I loved The Dick Van Dyke Show when I was younger; in some ways, it reminded me of my own childhood. Rob Petrie was a writer (for a television show); my dad was a writer (for a newspaper). Lora Petrie was a slender, graceful, beautiful woman, as was my mother. Rob Petrie was in the service, as was my father. The Petries lived in a relatively modern, albeit not overly spacious, suburban home; same for us. The Petries were sometimes troubled with financial worries, but they seemed to get by without to many financial woes; we did likewise, although I now know that our financial comfort came much more from my parents' prudence than it did from any surplus of funds. And the Petries' home was filled with happiness and laughter, as was ours.
In retrospect, I can recognize the differences between our family life and that of the Petries--but I still have a nostalgic love for The Dick Van Dyke Show, and I still feel that I see fragments of my own life in that series.
Dad gave me my appreciation of words and wordcraft, even though he was never much of a reader. I'm told I took that habit from my grandfather on my mother's side; I still credit my father for that, though, because I began reading the paper at an early age to see the words that my father created. I enjoyed watching him hammering on the keys of an old Royal, back in the pre-computer days; it was almost magical, watching words spring from my father's mind into inky existence, and seeing them go from there to typesetting and production, whereupon they'd appear in the next afternoon's newspaper. (Dad was a sports editor, so much of his work was done at night, when many of the high school games were played; this meant many late nights at the Rome News-Tribune, and I'd often spend some of those nights with him, rummaging about the busy newsroom, poring over old papers, and studying the walls that were decorated with original comic strip art supplied by the syndicates.
I learned to type almost as soon as I learned to write, because I saw typing as the way that real words were created. Dad didn't handwrite, he typed... and so did I.
While sports writing required Dad to be away from hom many weekend evenings, there was an advantage to it; the paper came out in the afternoon, so deadlines came early in the morning. This meant that Dad's schedule often allowed him to come home soon after I got out of school. I have fond memories of afternoons spent with Mom, Dad, and Kim as we watched Mike Douglas, Merv Griffin, You Don't Say, or The Match Game on television, followed by dinner at the kitchen table (we never had a dining room, which is probably why I never think to use ours for meals; family dinners are best when eaten in the same room where they're prepared). For the longest time, I had no idea that other kids' dads didn't get home at 3:30 or 4 in the afternoon, nor did I reailze that other families didn't eat dinner at 4:30 or 5:00. We did so regularly, and it was the model by which I measured normalcy in other families.

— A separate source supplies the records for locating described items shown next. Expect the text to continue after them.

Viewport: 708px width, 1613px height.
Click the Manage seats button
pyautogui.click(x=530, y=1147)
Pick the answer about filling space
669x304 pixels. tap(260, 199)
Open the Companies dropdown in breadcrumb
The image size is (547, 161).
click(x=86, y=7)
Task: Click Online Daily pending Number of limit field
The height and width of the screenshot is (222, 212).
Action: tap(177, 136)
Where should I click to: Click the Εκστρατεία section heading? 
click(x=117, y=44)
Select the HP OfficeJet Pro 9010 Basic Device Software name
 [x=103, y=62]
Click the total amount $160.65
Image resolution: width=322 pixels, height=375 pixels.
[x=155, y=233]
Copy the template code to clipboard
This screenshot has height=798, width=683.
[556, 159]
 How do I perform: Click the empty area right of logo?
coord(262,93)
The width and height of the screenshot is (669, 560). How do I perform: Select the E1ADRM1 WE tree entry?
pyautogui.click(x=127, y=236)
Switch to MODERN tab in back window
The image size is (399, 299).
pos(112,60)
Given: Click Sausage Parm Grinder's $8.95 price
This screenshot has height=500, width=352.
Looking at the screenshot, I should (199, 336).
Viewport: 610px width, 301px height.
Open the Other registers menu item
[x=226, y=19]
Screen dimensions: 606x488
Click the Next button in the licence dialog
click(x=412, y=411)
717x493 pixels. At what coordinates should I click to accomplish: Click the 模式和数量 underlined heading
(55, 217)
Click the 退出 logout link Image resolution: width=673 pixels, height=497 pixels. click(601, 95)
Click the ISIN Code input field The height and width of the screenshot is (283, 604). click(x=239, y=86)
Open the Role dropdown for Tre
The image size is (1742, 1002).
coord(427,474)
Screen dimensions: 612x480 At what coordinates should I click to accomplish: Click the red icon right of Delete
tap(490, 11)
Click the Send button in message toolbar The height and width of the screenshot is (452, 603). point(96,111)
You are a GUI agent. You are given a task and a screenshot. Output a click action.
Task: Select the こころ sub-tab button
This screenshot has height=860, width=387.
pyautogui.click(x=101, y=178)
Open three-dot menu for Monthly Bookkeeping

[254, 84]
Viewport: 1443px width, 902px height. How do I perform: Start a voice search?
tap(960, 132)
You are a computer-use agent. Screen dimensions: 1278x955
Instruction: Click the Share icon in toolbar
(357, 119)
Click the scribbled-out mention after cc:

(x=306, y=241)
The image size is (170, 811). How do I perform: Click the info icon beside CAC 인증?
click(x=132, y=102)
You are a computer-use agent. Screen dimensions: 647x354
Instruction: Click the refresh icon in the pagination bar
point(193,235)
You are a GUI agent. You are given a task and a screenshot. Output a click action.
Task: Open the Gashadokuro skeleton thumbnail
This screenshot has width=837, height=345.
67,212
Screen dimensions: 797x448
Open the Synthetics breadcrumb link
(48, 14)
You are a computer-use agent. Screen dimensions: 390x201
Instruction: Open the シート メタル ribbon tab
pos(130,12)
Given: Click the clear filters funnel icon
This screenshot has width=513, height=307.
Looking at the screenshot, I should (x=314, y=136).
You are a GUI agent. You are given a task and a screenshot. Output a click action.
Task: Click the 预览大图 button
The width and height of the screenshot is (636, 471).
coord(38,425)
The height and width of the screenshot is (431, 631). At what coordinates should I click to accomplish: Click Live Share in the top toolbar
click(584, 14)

I can see now that I was blessed with an almost idyllic childhood, far moreso than many of my friends who grew up alongside me in the 1960s. I didn't realize it, of course, because children rarely consider such things; we take them for granted, and assume that everyone else had the same sort of life. I now know better, and I thank my Dad for giving me a childhood better than any television show.
1 comment:
Nice tribute to your Dad, Cliff.
I spent yesterday afternoon at the Oakland A's game vs the Dodgers, with Jenny (the middle of my three young adult daughters).
My Dad was a HUGE A's fan and some of my favorite childhood memories with him center around baseball.He had a childlike zeal for going to baseball games--- and he definitely passed it on to me (and, to a lesser degree, my other siblings).
He often told me one of his greatest regrets was that he didn't force me to be a left-hander when I was learning to throw. "That way, you could pitching in the majors to this day," he told me when I was in my early 40s. The fact that I stopped playing organized baseball when I was 12 never entered his thinking...
Anyway, thanks for a nice Father's Day piece, Cliff!